Only the lines holding "Task" are wanted. Copy every one from the records below.
____________
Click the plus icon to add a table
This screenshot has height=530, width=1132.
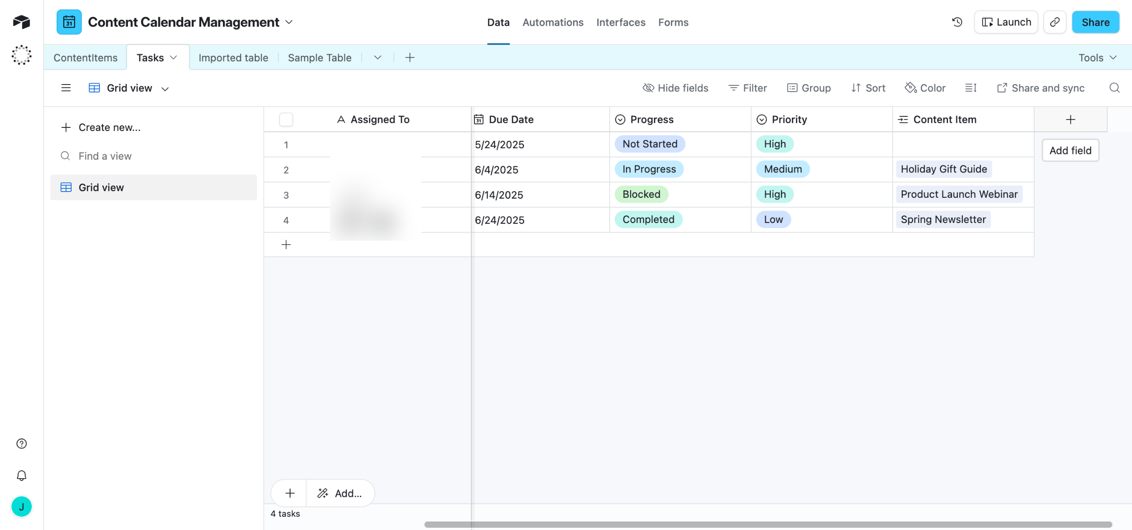(x=409, y=58)
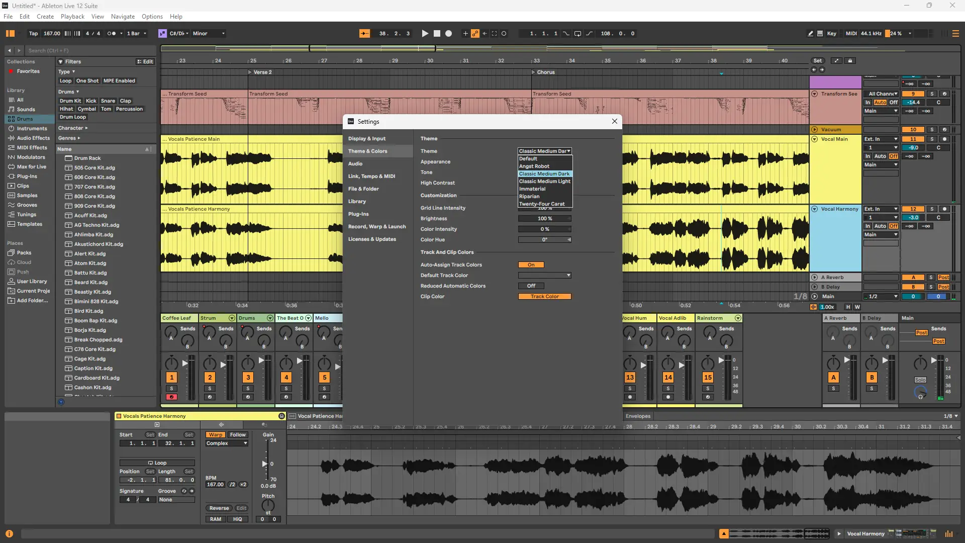Select 808 Core Kit.adg in the browser
Image resolution: width=965 pixels, height=543 pixels.
click(x=94, y=197)
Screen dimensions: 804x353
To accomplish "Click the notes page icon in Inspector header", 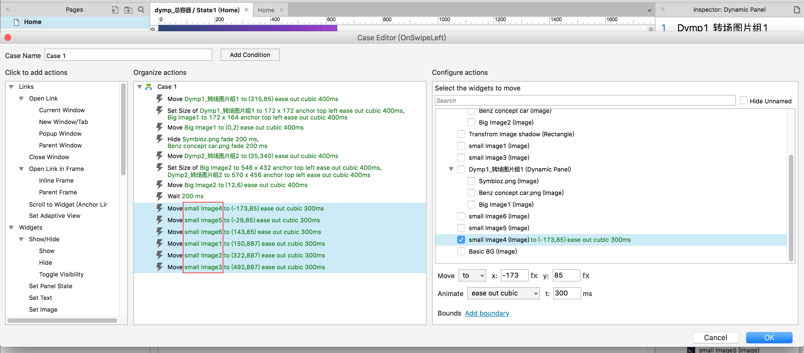I will [797, 10].
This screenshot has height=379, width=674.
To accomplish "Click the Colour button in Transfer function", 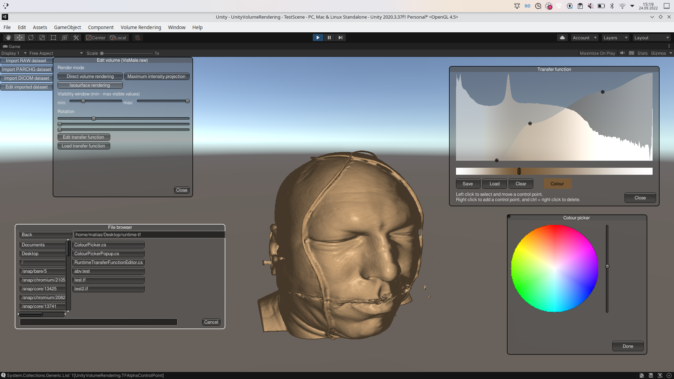I will click(557, 184).
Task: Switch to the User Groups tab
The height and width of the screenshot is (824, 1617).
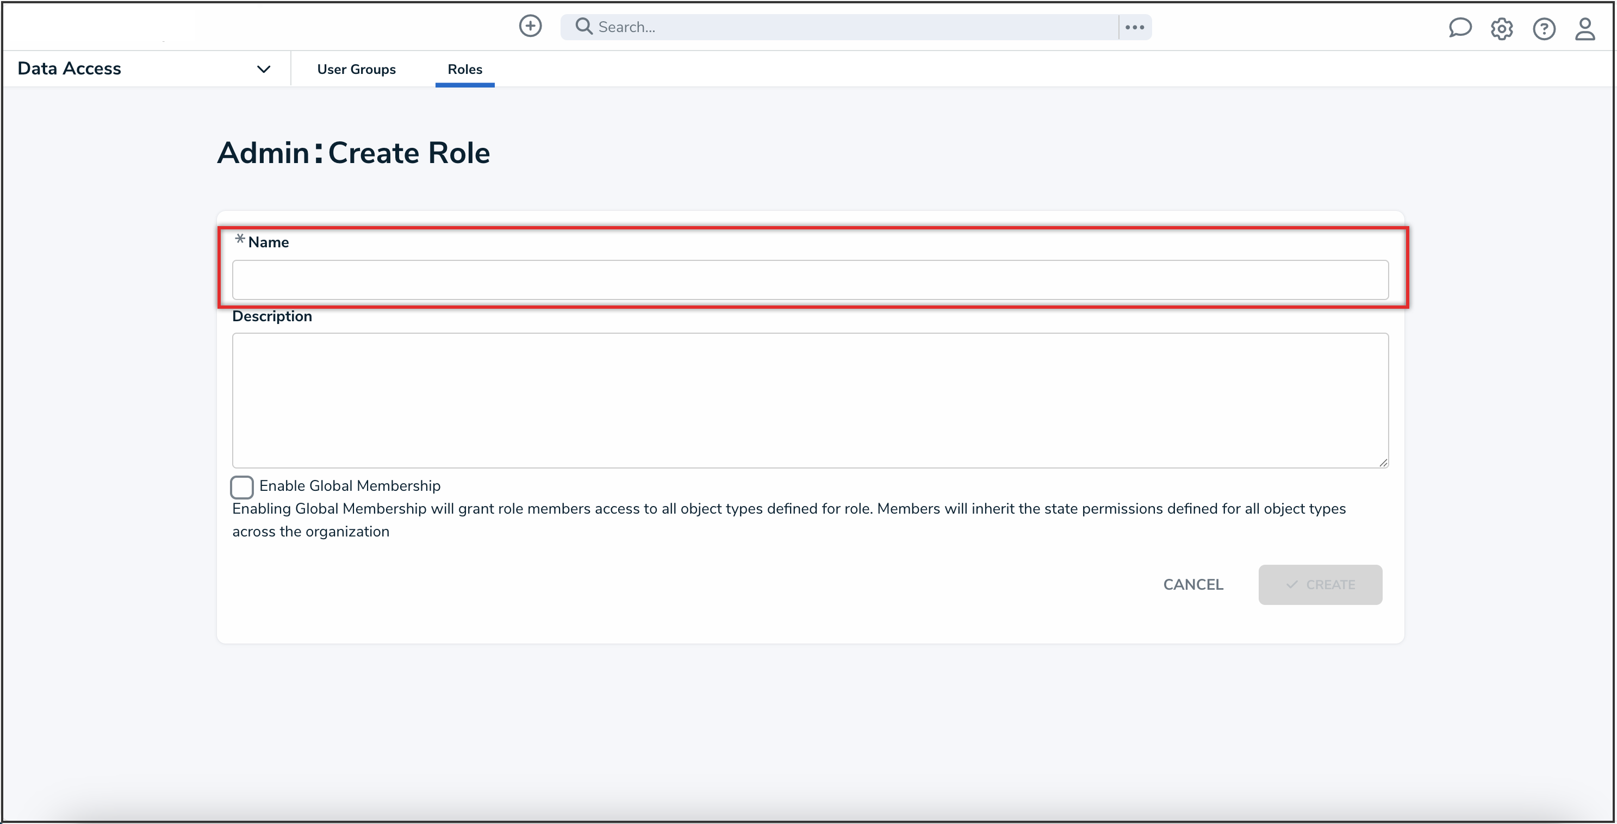Action: click(356, 69)
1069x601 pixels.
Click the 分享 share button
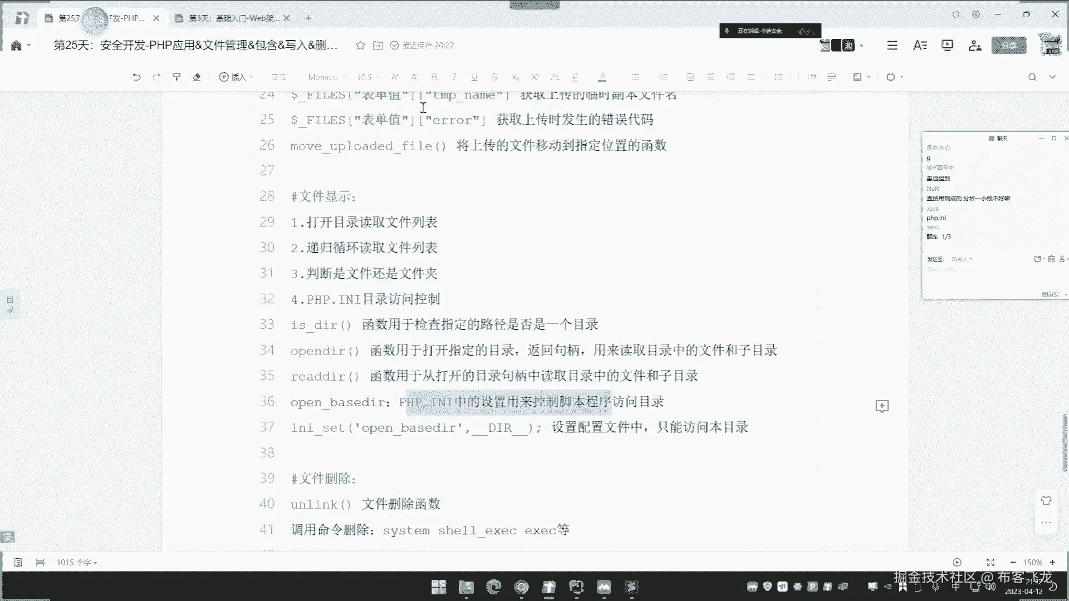pos(1008,45)
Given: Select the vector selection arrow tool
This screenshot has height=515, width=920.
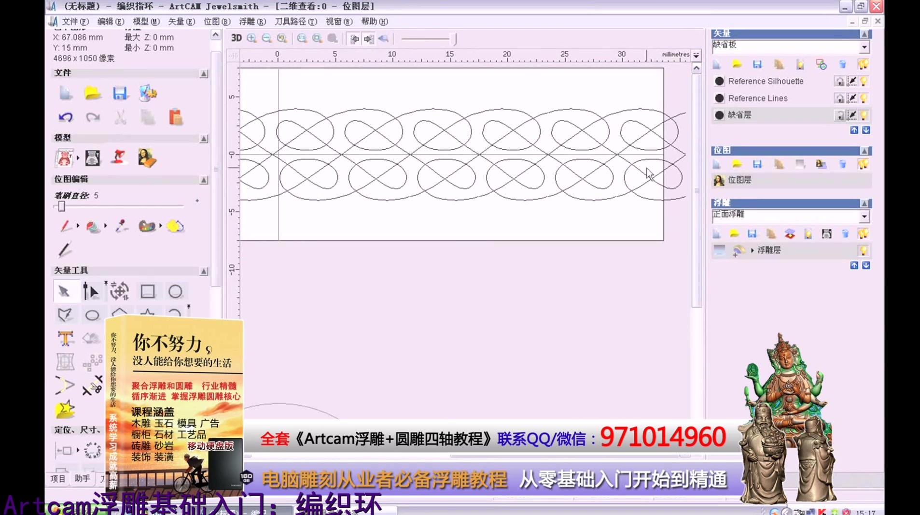Looking at the screenshot, I should click(65, 291).
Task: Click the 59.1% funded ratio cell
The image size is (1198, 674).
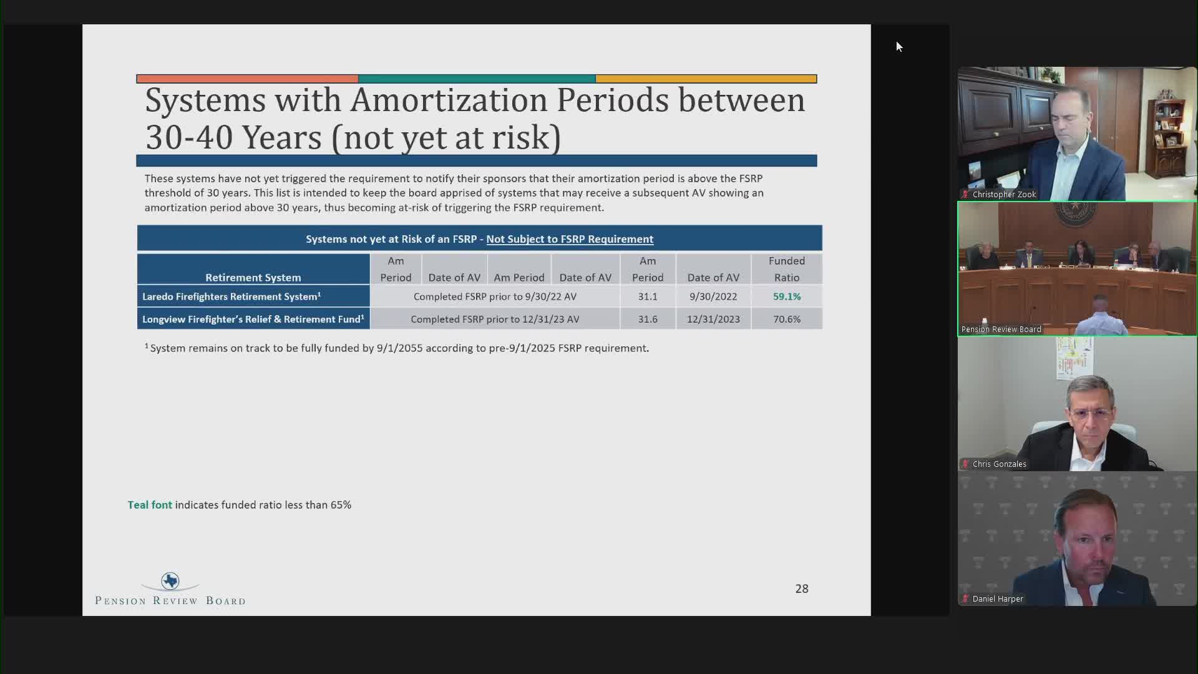Action: click(786, 296)
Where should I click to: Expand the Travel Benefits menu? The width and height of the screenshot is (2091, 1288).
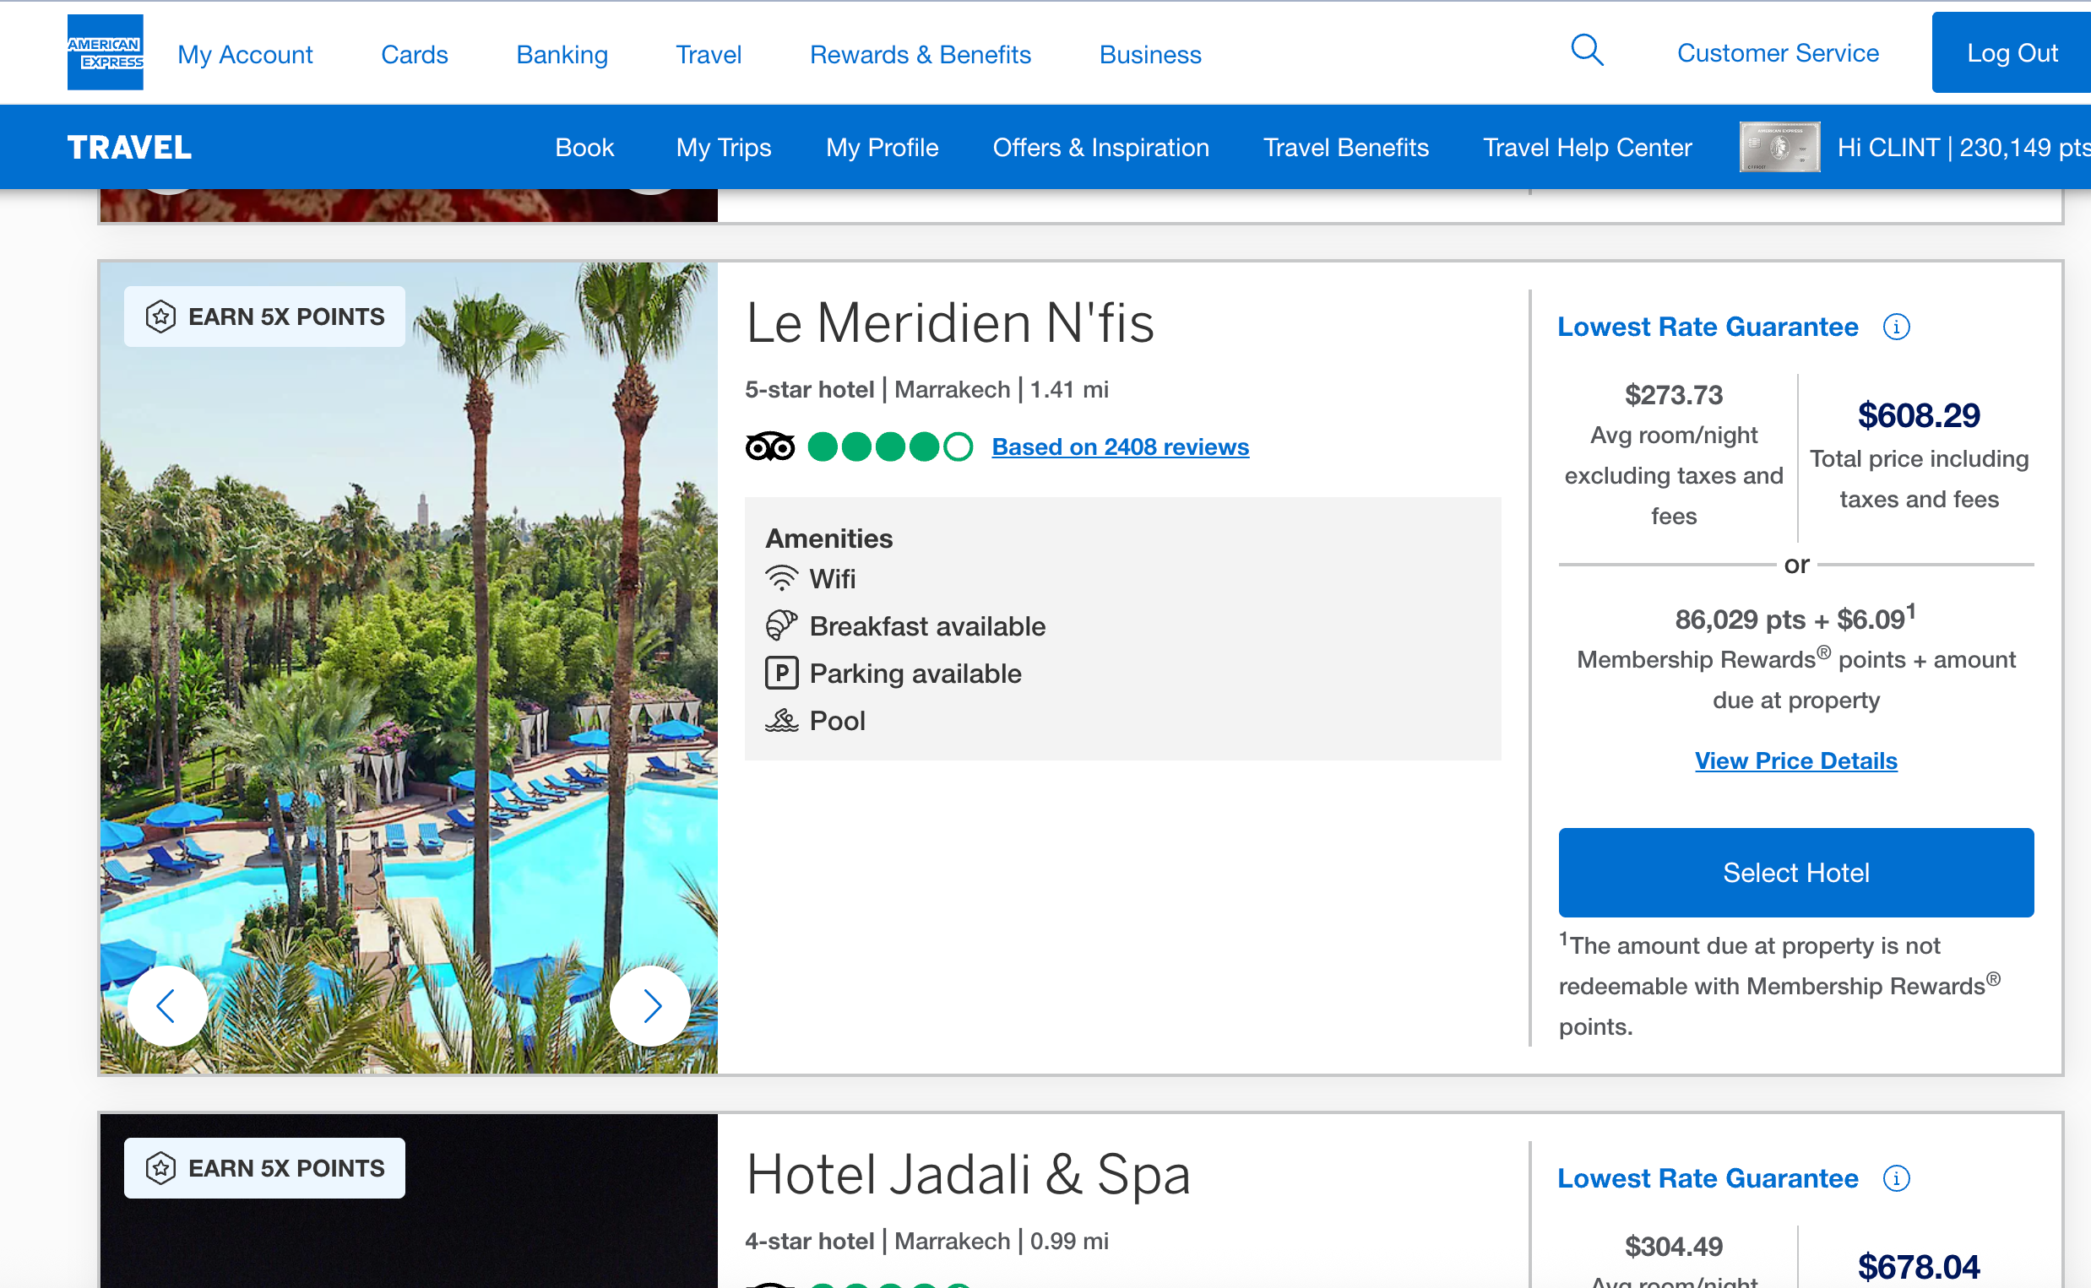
____________
*ANSWER TO THIS PROBLEM*:
Task: Switch to the User Groups tab
Task: Click the 59.1% funded ratio cell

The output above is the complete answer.